### ABOUT THIS EXERCISE
Drop the pictures, then extract the listing word for word.
:: DATASET EXCERPTS
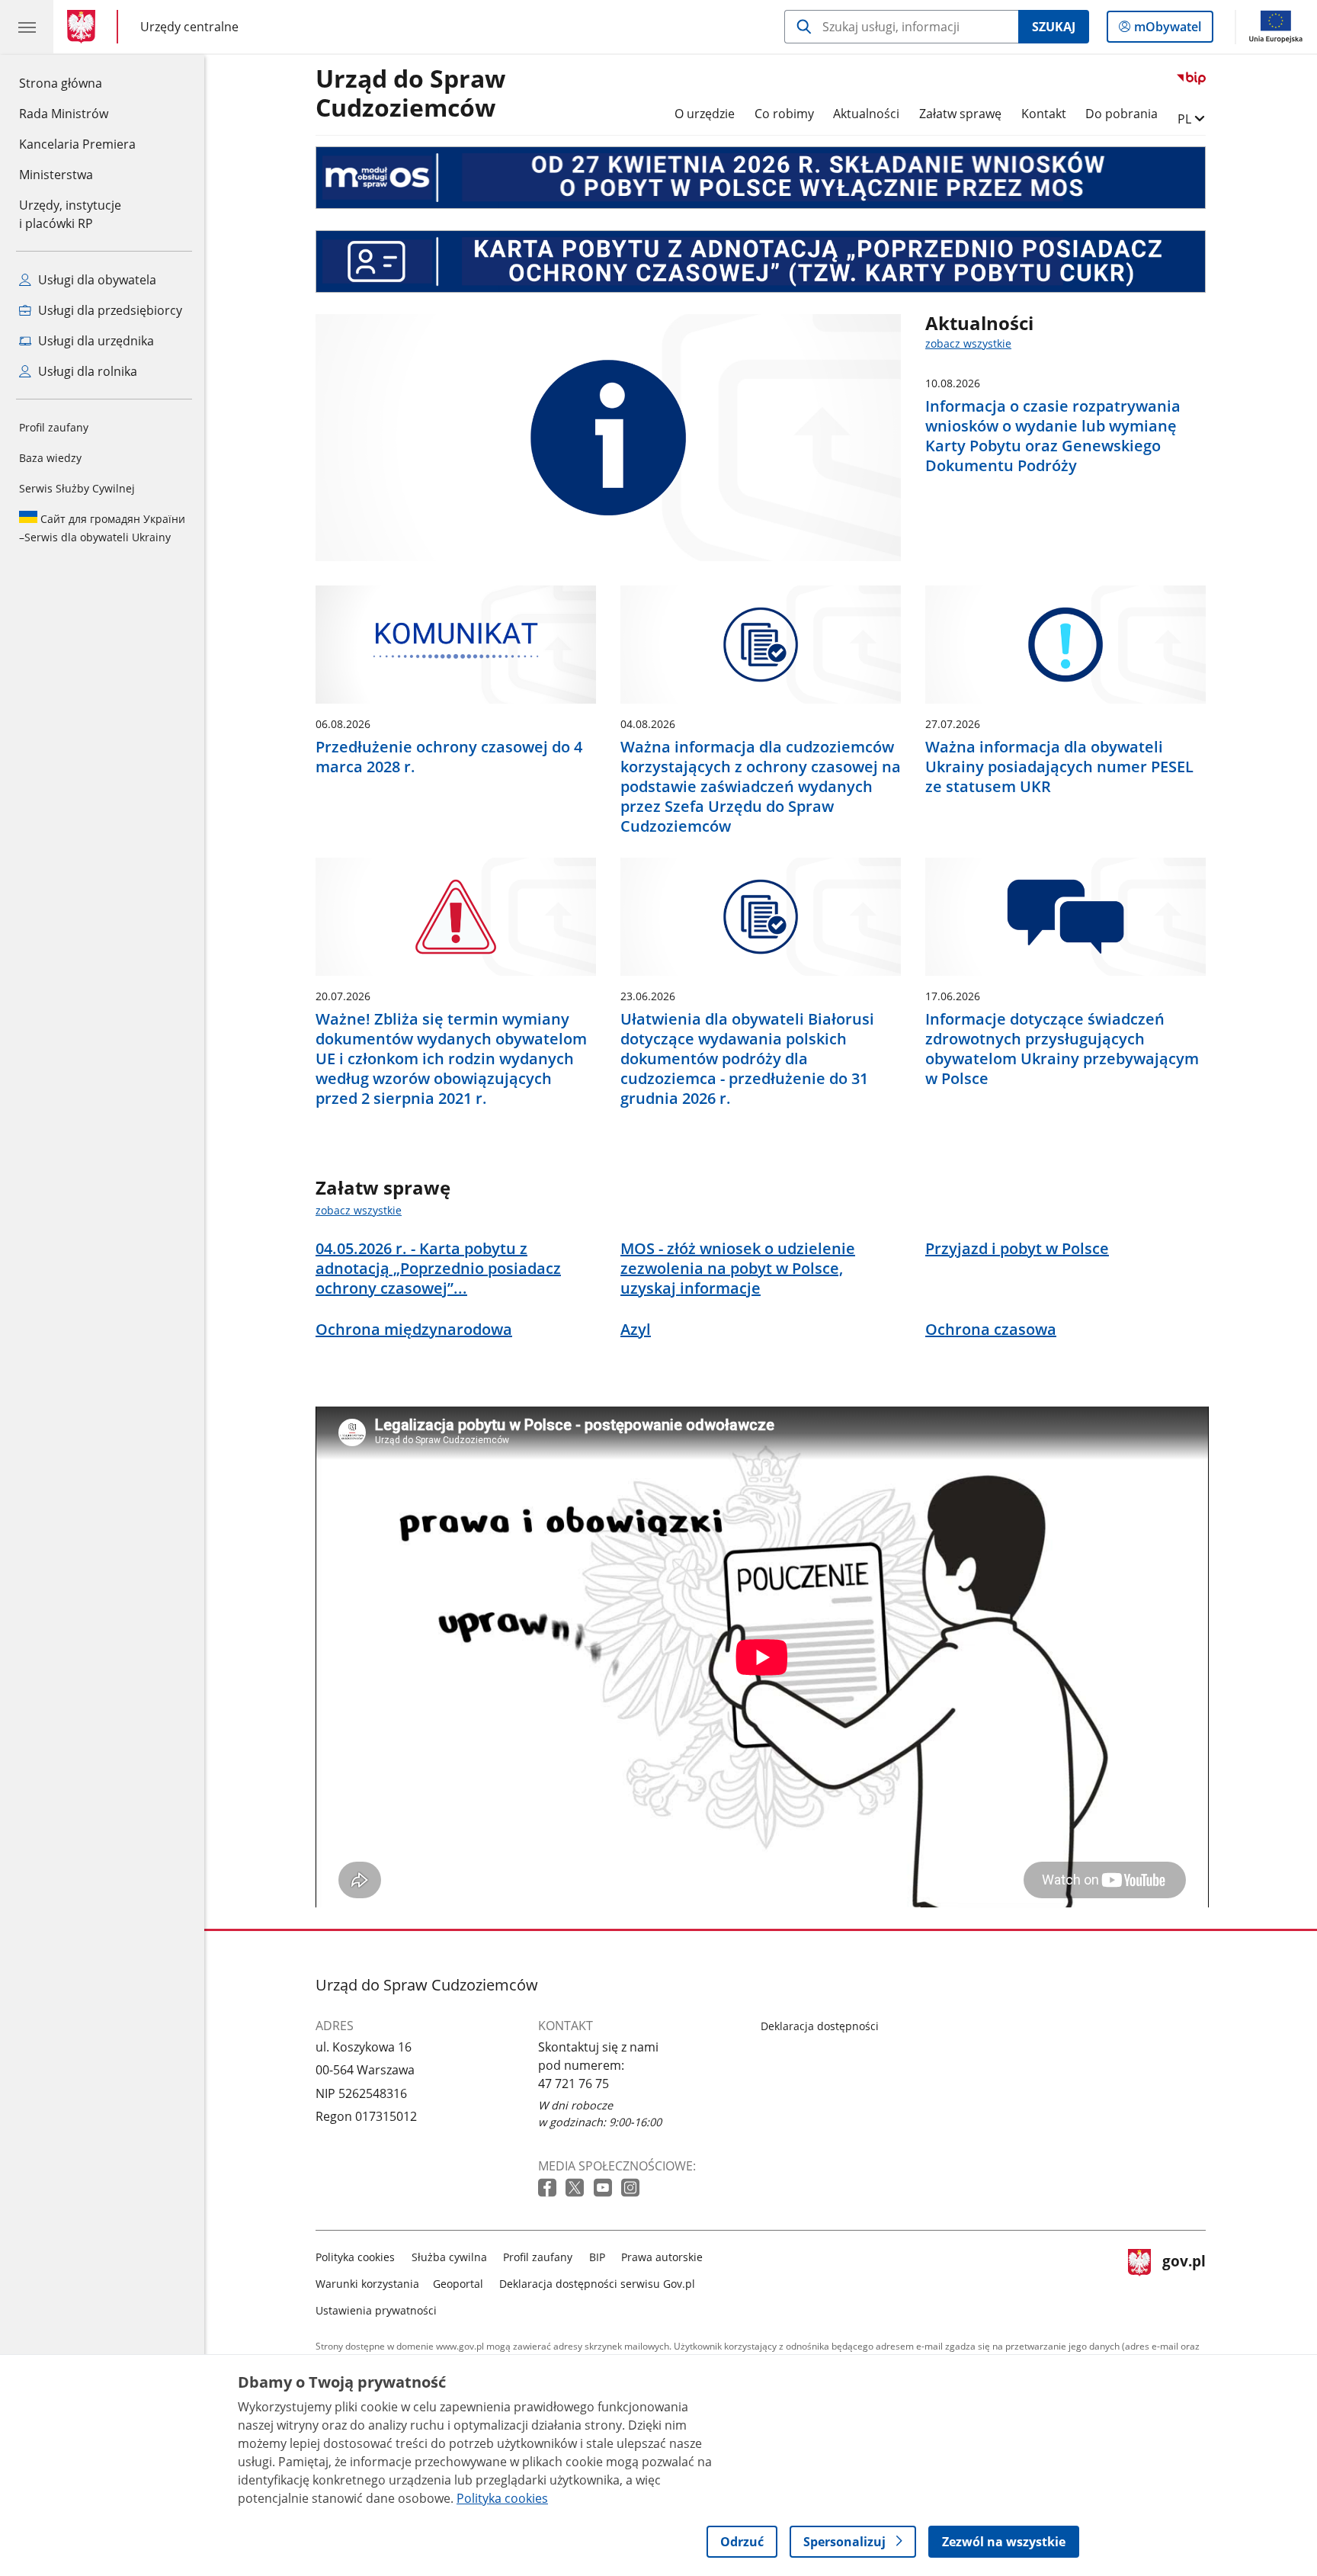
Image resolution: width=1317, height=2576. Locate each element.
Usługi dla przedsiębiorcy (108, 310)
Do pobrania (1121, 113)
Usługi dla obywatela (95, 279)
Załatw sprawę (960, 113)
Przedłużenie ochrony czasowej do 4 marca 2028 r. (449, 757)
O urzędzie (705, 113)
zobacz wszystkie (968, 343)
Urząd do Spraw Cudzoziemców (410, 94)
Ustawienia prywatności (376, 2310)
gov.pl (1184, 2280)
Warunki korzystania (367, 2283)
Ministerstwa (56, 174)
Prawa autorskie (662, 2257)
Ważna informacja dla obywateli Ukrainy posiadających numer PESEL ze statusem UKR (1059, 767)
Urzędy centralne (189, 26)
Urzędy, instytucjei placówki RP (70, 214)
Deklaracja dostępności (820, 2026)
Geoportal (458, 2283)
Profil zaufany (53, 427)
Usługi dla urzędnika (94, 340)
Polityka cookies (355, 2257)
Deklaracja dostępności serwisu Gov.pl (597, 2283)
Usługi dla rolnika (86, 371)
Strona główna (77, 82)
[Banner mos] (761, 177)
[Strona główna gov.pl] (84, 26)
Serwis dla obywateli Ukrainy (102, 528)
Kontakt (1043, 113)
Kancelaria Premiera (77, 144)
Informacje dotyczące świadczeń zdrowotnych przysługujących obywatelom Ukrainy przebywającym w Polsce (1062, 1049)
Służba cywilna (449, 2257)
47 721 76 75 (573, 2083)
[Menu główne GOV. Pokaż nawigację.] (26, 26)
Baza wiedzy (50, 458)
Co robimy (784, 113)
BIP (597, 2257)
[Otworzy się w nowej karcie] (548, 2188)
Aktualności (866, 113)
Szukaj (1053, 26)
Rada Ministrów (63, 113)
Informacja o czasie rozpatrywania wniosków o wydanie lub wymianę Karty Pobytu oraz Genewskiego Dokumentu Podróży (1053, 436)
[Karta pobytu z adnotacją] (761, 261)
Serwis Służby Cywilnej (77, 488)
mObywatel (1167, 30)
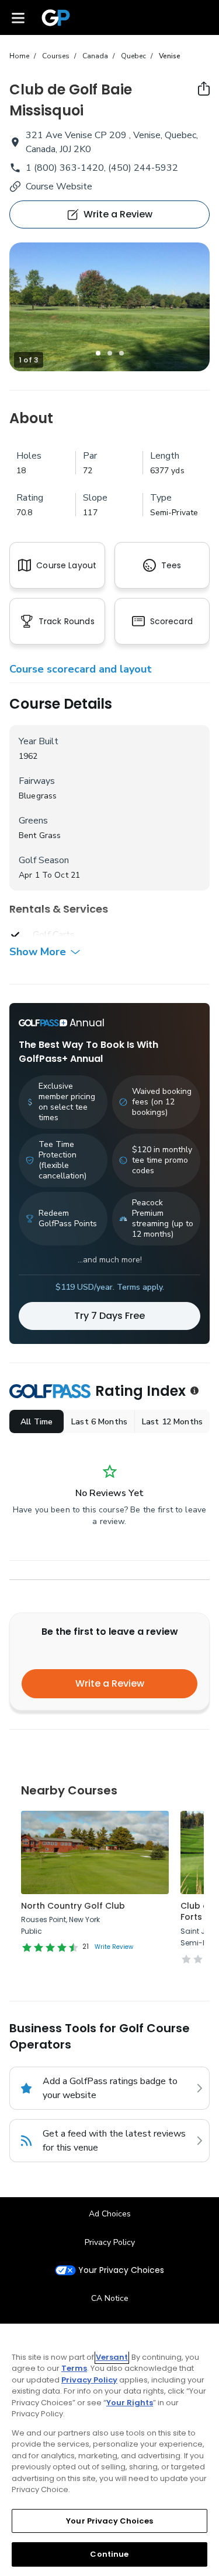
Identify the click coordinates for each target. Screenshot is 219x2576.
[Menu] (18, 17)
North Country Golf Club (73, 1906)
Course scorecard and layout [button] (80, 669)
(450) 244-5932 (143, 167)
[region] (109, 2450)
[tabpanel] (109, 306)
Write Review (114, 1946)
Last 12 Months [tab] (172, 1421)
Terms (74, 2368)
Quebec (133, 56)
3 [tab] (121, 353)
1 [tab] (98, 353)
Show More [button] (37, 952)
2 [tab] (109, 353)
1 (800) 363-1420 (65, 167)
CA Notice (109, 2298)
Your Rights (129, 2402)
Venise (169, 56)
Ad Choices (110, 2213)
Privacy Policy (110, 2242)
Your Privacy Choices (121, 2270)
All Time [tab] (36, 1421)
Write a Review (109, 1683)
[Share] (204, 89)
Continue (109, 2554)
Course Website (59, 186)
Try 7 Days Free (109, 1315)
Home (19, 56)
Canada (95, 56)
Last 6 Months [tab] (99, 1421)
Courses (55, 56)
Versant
::::
### EXPECTED ANSWER
Image resolution: width=1317, height=2576. Locate each element.
Usługi dla przedsiębiorcy (108, 310)
Do pobrania (1121, 113)
Usługi dla obywatela (95, 279)
Załatw sprawę (960, 113)
Przedłużenie ochrony czasowej do 4 marca 2028 r. (449, 757)
O urzędzie (705, 113)
zobacz wszystkie (968, 343)
Urząd do Spraw Cudzoziemców (410, 94)
Ustawienia prywatności (376, 2310)
gov.pl (1184, 2280)
Warunki korzystania (367, 2283)
Ministerstwa (56, 174)
Prawa autorskie (662, 2257)
Ważna informacja dla obywateli Ukrainy posiadających numer PESEL ze statusem UKR (1059, 767)
Urzędy centralne (189, 26)
Urzędy, instytucjei placówki RP (70, 214)
Deklaracja dostępności (820, 2026)
Geoportal (458, 2283)
Profil zaufany (53, 427)
Usługi dla urzędnika (94, 340)
Polityka cookies (355, 2257)
Deklaracja dostępności serwisu Gov.pl (597, 2283)
Usługi dla rolnika (86, 371)
Strona główna (77, 82)
[Banner mos] (761, 177)
[Strona główna gov.pl] (84, 26)
Serwis dla obywateli Ukrainy (102, 528)
Kontakt (1043, 113)
Kancelaria Premiera (77, 144)
Informacje dotyczące świadczeń zdrowotnych przysługujących obywatelom Ukrainy przebywającym w Polsce (1062, 1049)
Służba cywilna (449, 2257)
47 721 76 75 (573, 2083)
[Menu główne GOV. Pokaż nawigację.] (26, 26)
Baza wiedzy (50, 458)
Co robimy (784, 113)
BIP (597, 2257)
[Otworzy się w nowej karcie] (548, 2188)
Aktualności (866, 113)
Szukaj (1053, 26)
Rada Ministrów (63, 113)
Informacja o czasie rozpatrywania wniosków o wydanie lub wymianę Karty Pobytu oraz Genewskiego Dokumentu Podróży (1053, 436)
[Karta pobytu z adnotacją] (761, 261)
Serwis Służby Cywilnej (77, 488)
mObywatel (1167, 30)
Identify the click coordinates for each target. Screenshot is 219x2576.
[Menu] (18, 17)
North Country Golf Club (73, 1906)
Course scorecard and layout [button] (80, 669)
(450) 244-5932 (143, 167)
[region] (109, 2450)
[tabpanel] (109, 306)
Write Review (114, 1946)
Last 12 Months [tab] (172, 1421)
Terms (74, 2368)
Quebec (133, 56)
3 [tab] (121, 353)
1 [tab] (98, 353)
Show More [button] (37, 952)
2 [tab] (109, 353)
1 (800) 363-1420 (65, 167)
CA Notice (109, 2298)
Your Rights (129, 2402)
Venise (169, 56)
Ad Choices (110, 2213)
Privacy Policy (110, 2242)
Your Privacy Choices (121, 2270)
All Time [tab] (36, 1421)
Write a Review (109, 1683)
[Share] (204, 89)
Continue (109, 2554)
Course Website (59, 186)
Try 7 Days Free (109, 1315)
Home (19, 56)
Canada (95, 56)
Last 6 Months [tab] (99, 1421)
Courses (55, 56)
Versant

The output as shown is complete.